Your answer should be every line from the records that contains "computer".

(DATA FOR THIS EXERCISE begins)

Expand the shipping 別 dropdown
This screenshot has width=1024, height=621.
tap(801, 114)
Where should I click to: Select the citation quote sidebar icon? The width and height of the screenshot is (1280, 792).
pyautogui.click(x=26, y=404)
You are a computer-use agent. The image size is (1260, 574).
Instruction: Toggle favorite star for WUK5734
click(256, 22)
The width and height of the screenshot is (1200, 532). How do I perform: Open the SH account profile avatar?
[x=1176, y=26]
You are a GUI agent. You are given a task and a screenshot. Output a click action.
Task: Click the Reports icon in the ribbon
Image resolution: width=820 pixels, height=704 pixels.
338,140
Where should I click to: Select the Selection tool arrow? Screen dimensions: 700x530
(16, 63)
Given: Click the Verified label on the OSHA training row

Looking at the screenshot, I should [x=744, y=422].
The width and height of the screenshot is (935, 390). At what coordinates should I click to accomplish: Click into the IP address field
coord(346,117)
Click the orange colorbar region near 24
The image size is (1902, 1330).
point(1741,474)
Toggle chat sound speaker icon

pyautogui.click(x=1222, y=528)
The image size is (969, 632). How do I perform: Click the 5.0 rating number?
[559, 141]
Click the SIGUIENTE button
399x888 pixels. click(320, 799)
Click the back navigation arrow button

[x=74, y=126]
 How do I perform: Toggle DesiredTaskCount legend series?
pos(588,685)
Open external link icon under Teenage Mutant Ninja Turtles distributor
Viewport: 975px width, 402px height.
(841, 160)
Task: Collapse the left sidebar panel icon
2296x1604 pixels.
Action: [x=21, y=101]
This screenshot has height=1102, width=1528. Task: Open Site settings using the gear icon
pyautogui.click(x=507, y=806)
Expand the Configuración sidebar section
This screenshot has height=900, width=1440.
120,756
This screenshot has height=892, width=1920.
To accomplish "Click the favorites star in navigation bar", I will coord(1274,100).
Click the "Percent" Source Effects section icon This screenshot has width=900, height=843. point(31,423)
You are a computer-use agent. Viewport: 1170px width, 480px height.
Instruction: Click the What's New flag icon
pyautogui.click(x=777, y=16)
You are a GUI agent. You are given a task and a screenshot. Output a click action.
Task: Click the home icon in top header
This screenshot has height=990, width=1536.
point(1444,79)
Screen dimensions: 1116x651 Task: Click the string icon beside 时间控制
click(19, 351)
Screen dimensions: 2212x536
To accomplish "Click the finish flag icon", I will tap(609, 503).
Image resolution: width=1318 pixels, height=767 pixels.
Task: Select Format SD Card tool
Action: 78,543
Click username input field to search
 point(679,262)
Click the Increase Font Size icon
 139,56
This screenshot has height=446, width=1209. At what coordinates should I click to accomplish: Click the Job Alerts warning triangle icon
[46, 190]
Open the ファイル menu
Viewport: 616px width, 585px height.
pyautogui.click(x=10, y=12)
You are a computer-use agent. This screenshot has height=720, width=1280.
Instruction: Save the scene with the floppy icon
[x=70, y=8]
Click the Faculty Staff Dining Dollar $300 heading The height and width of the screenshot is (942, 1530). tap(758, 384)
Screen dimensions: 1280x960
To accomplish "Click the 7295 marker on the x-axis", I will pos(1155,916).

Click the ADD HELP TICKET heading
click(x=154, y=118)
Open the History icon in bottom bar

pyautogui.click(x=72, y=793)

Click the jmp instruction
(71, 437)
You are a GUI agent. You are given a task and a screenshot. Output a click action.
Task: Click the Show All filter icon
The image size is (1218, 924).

(DATA FOR THIS EXERCISE ends)

*ANSWER BOX*.
You are a computer-use agent. The image size is (1260, 574).
You are a computer-use agent. Viewport: 1170px width, 480px height.
You are a computer-use agent. This screenshot has height=720, width=1280.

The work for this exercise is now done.